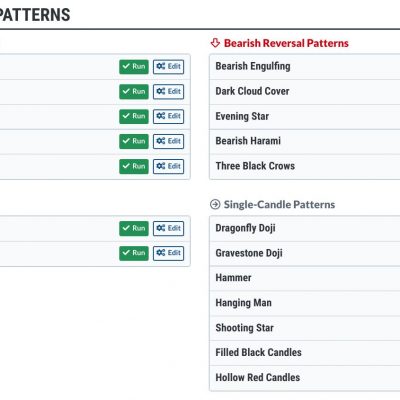
Task: Select the Shooting Star entry
Action: coord(304,328)
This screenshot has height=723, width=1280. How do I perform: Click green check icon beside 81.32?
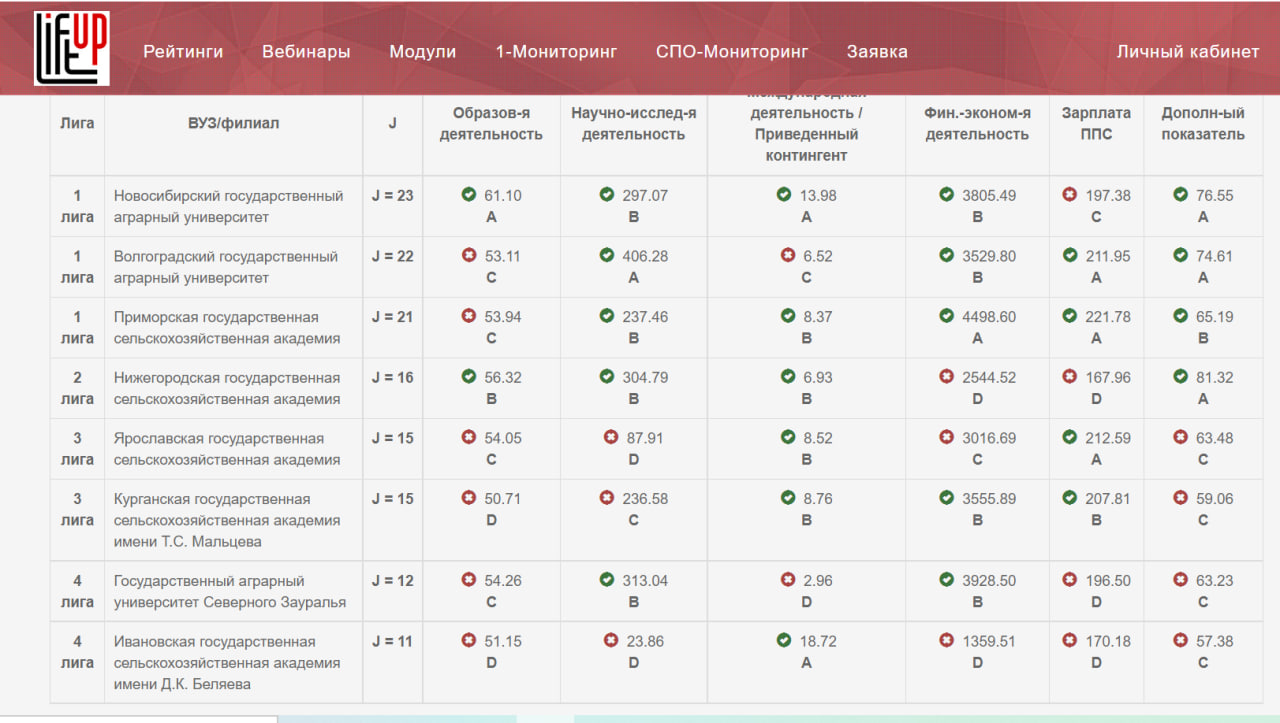1180,377
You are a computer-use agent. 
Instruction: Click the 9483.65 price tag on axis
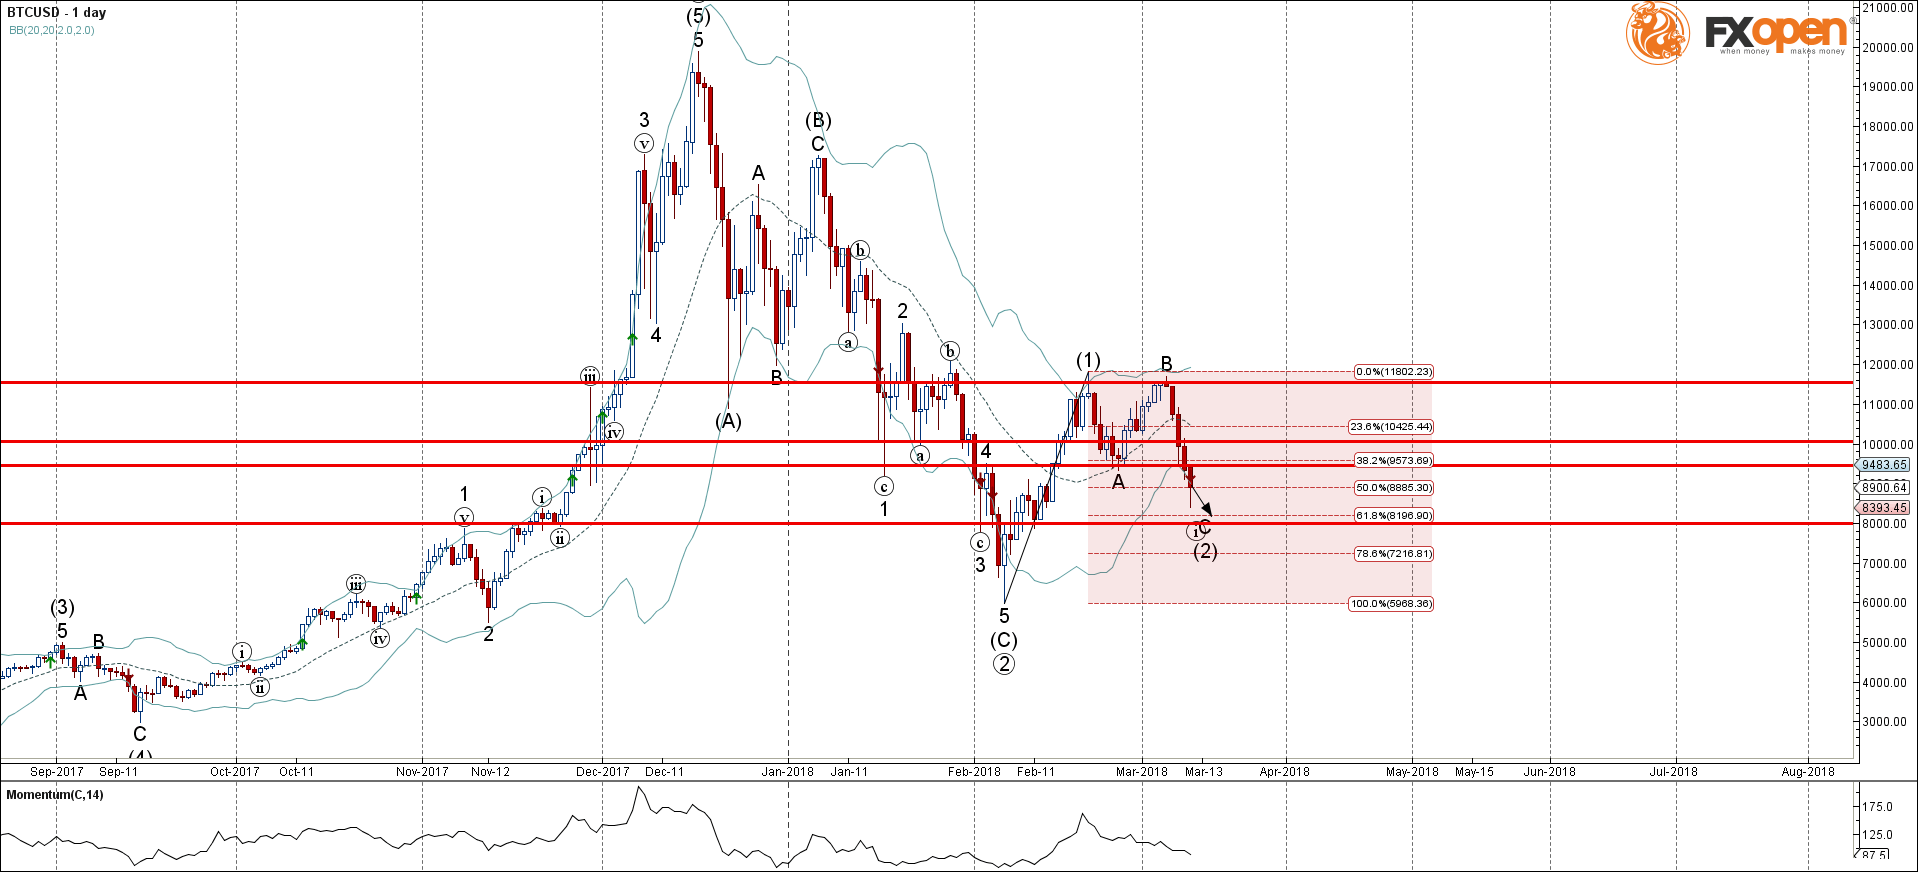(x=1885, y=465)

• _Try it_
From the line that includes "This screenshot has" on down to the last line of the entries above, set down each line exactly, leaving out the pictures.

• _Your solution_
This screenshot has height=723, width=1280. How do I perform: Click green check icon beside 81.32?
1180,377
You are a computer-use agent. 
Instruction: Click the 9483.65 price tag on axis
(x=1885, y=465)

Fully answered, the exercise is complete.